Moss and Benji, in heavy armor, couldn’t fit through the maintenance passageways, so they followed the fleeing marines. The bots, though, were small enough to follow the teams, and Moss fell back to take care of them, as the teams’ small arms were ineffective against the bots. Once Moss wiped out the bots, he hurried after Benji, who was keeping a steady stream of rail-gun fire on the forces ahead of him.

A secondary explosion followed Satya’s missile attack that blew Moss back the way he had come, and the hull breached ahead of him. Corridors collapsed. Debris and bodies were sucked toward the breach. Moss fired a missile to widen the way ahead. He was still three decks below the hull.

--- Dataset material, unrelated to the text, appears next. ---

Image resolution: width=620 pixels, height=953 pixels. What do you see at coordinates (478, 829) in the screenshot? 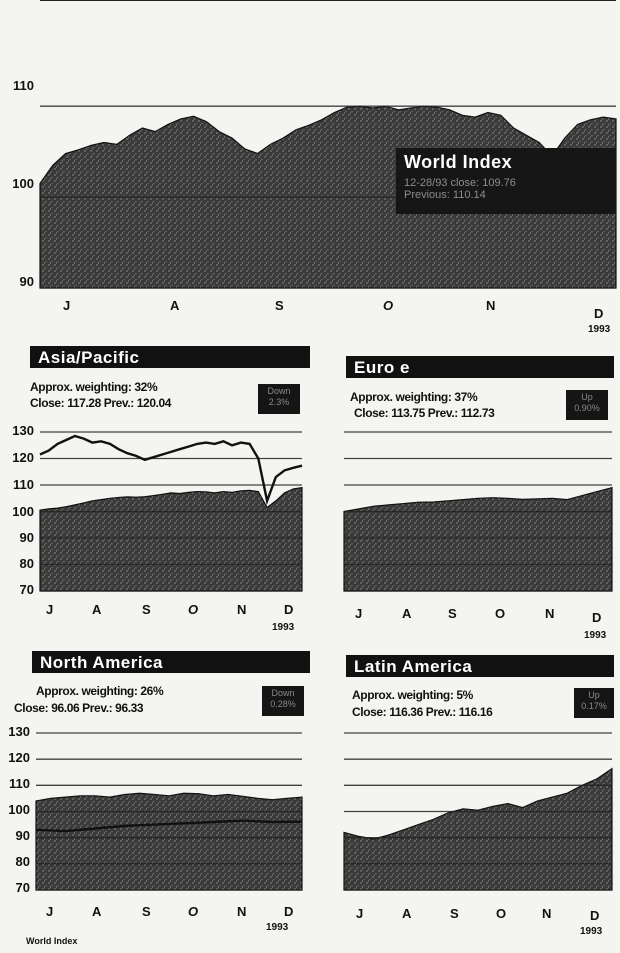
I see `latam-area` at bounding box center [478, 829].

With his missile creating an adequate opening, he jetted through the jagged hole in the ship’s hull.

“Benji, I got us an escape route,” he called, but the HUD showed a black dot where the other weaponeer should have been.

“He’s gone,” Rand said. “I don’t think there’s enough left of him to retrieve. We’ll pick you up at the breach.”

The Artemis, tractored Moss onboard. Satya was providing cover from the fighters the other ships launched. Once Moss was aboard, both ships cloaked and headed in opposite directions at top speed. Then they jumped to their rendezvous point in deep space.

Quinn’s crew transferred back to the Satya. Captain John reported some serious battle damage, but the jump drives were okay.